* _Problem to solve_
Your answer must be the exact lines from the one holding "Where should I" through the last line of the records below, with no pictures.

****************************************

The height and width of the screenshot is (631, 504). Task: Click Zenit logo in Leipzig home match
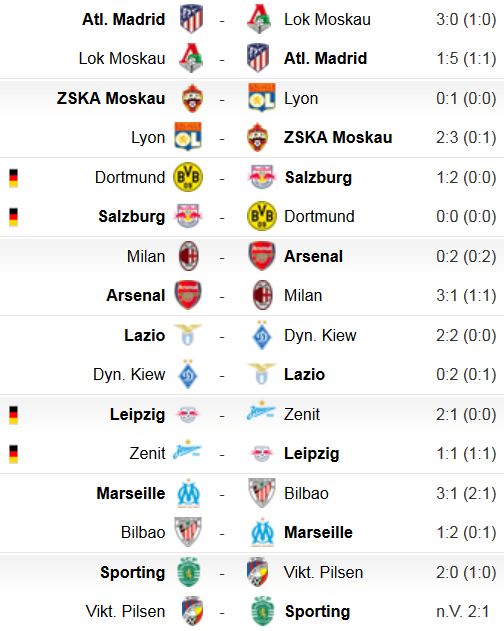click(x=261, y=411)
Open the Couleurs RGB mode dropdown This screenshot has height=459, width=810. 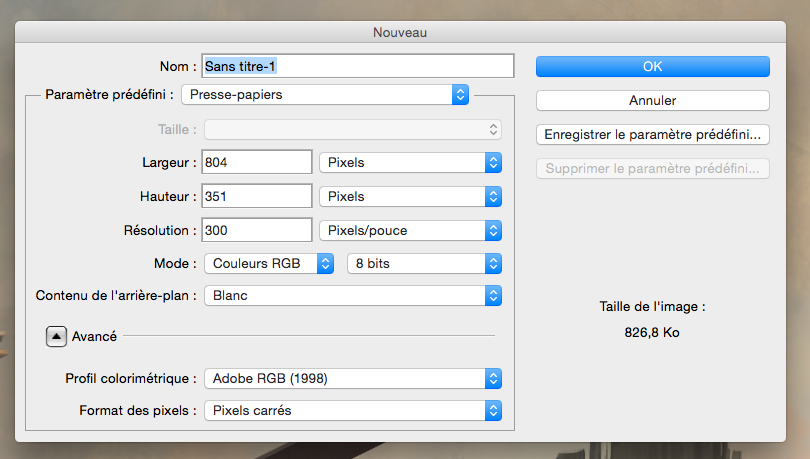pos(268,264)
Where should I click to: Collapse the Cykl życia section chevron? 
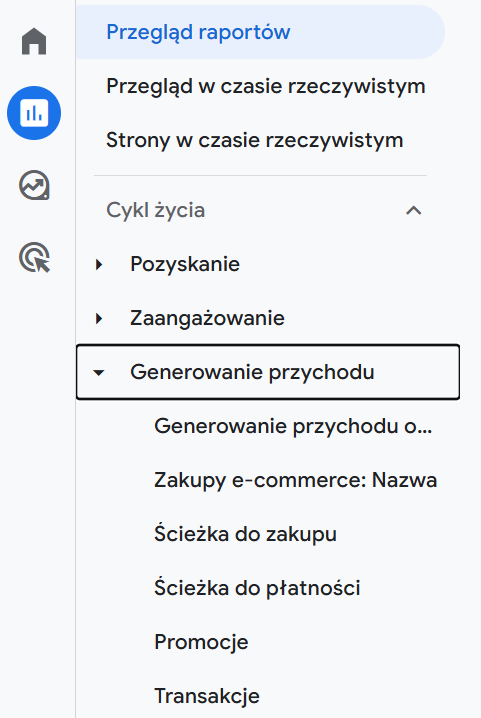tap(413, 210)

****************************************

* _Result for this task_
Where should I click to: Collapse the Cykl życia section chevron? 
tap(413, 210)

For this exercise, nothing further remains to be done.